• [Tasks]
1. Translate into Spanish the following sentence from the section on the semantic RD function below: "As illustrated in Figure 1, each semantic symbol corresponds to an equivalent set of syntactic symbols, and there is no overlap between any two sets."
2. Retype the part of the section on the semantic RD function that opens with the words containing "2.2. Semantic RD" and closes with "any two sets.".

2.2. Semantic RD Function

To facilitate understanding, a brief overview of the related concepts is presented first; detailed definitions can be found in [24]. Consider a syntactic information set $\mathcal{X}=\{x_1,\cdots ,x_N\}$ and its corresponding semantic information set $\tilde{\mathcal{X}}=\{{\tilde{x}}_1,\cdots ,{\tilde{x}}_{\tilde{N}}\}$, where $\tilde{N}\le N$. The synonymous mapping $f_x:\tilde{\mathcal{X}}\to \mathcal{X}$ is a one-to-many mapping that partitions $\mathcal{X}$ into disjoint synonymous sets $\left\{{\mathcal{X}}_{i_s}\right\}$, $i_s=1,2,\cdots ,\tilde{N}$, where each ${\mathcal{X}}_{i_s}$ contains syntactic symbols sharing the same semantic meaning and $|{\mathcal{X}}_{i_s}|=N_{i_s}$. As illustrated in Figure 1, each semantic symbol corresponds to an equivalent set of syntactic symbols, and there is no overlap between any two sets.

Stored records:
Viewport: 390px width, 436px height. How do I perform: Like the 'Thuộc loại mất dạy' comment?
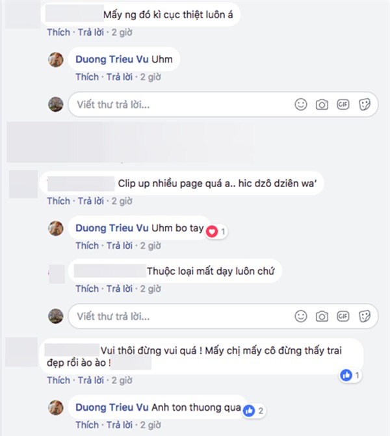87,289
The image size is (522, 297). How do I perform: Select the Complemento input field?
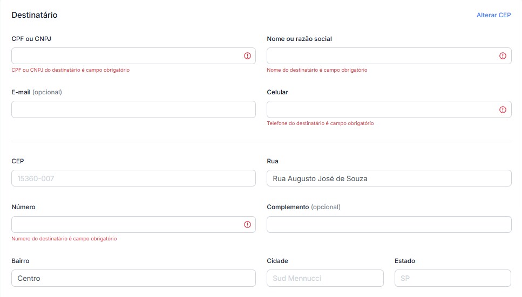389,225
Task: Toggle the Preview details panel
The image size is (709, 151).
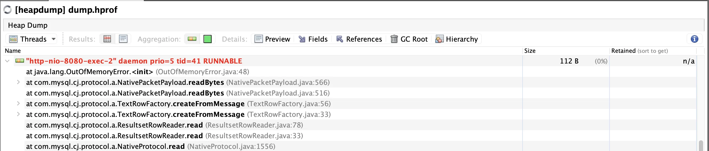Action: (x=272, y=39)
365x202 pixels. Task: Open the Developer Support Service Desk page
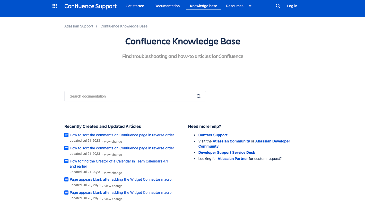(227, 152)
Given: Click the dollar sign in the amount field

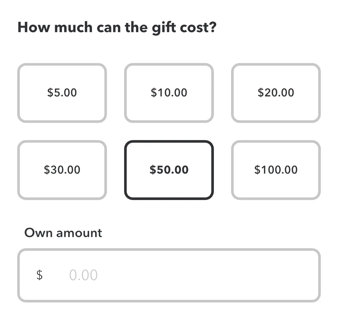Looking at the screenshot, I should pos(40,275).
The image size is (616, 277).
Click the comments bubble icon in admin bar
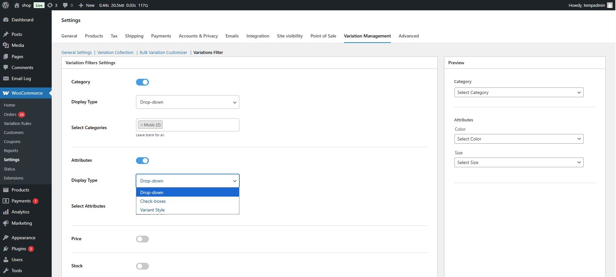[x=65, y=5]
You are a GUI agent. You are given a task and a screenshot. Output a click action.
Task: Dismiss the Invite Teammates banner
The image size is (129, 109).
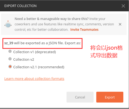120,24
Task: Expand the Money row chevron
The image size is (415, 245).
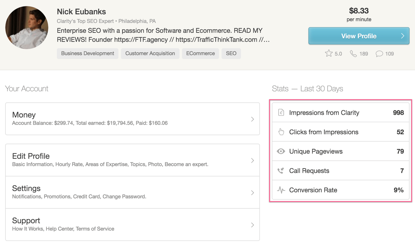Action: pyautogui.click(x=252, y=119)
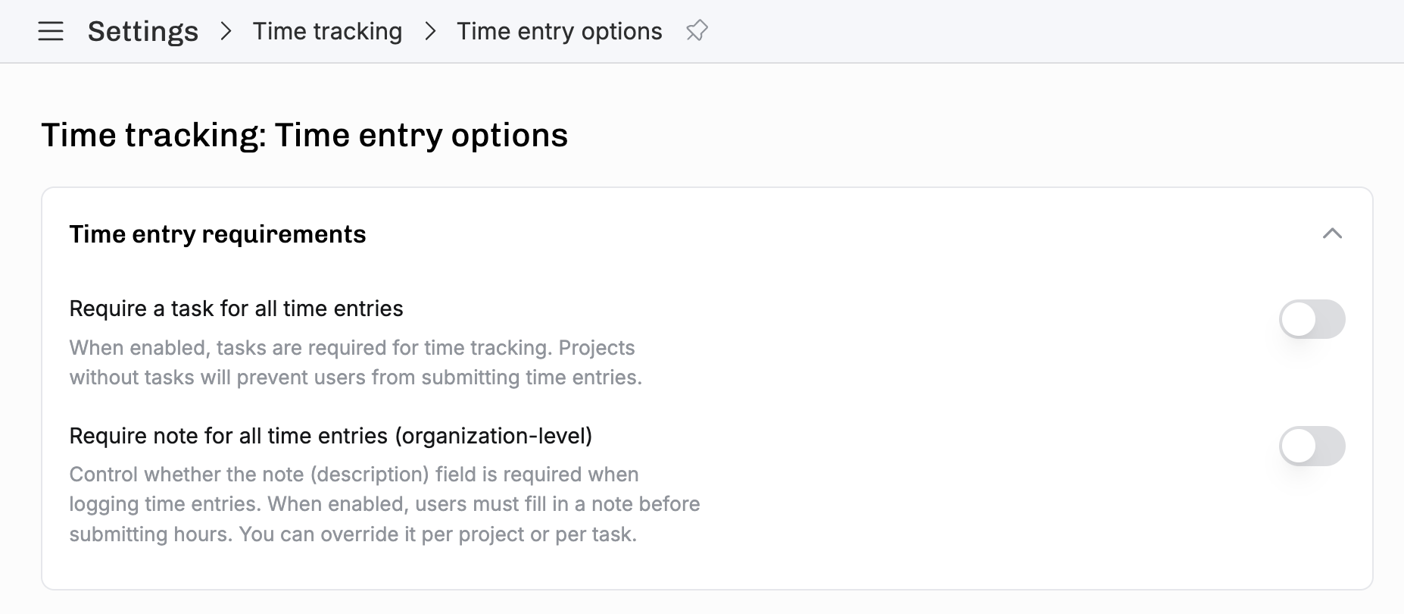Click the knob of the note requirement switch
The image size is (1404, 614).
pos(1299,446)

• [Answers to the problems]
1. Como se ilustra en la Figura 1, cada símbolo semántico corresponde a un conjunto equivalente de símbolos sintácticos, y no hay superposición entre dos conjuntos cualesquiera.

2.
2.2. Semantic RD Function

To facilitate understanding, a brief overview of the related concepts is presented first; detailed definitions can be found in [24]. Consider a syntactic information set $\mathcal{X}=\{x_1,\cdots ,x_N\}$ and its corresponding semantic information set $\tilde{\mathcal{X}}=\{{\tilde{x}}_1,\cdots ,{\tilde{x}}_{\tilde{N}}\}$, where $\tilde{N}\le N$. The synonymous mapping $f_x:\tilde{\mathcal{X}}\to \mathcal{X}$ is a one-to-many mapping that partitions $\mathcal{X}$ into disjoint synonymous sets $\left\{{\mathcal{X}}_{i_s}\right\}$, $i_s=1,2,\cdots ,\tilde{N}$, where each ${\mathcal{X}}_{i_s}$ contains syntactic symbols sharing the same semantic meaning and $|{\mathcal{X}}_{i_s}|=N_{i_s}$. As illustrated in Figure 1, each semantic symbol corresponds to an equivalent set of syntactic symbols, and there is no overlap between any two sets.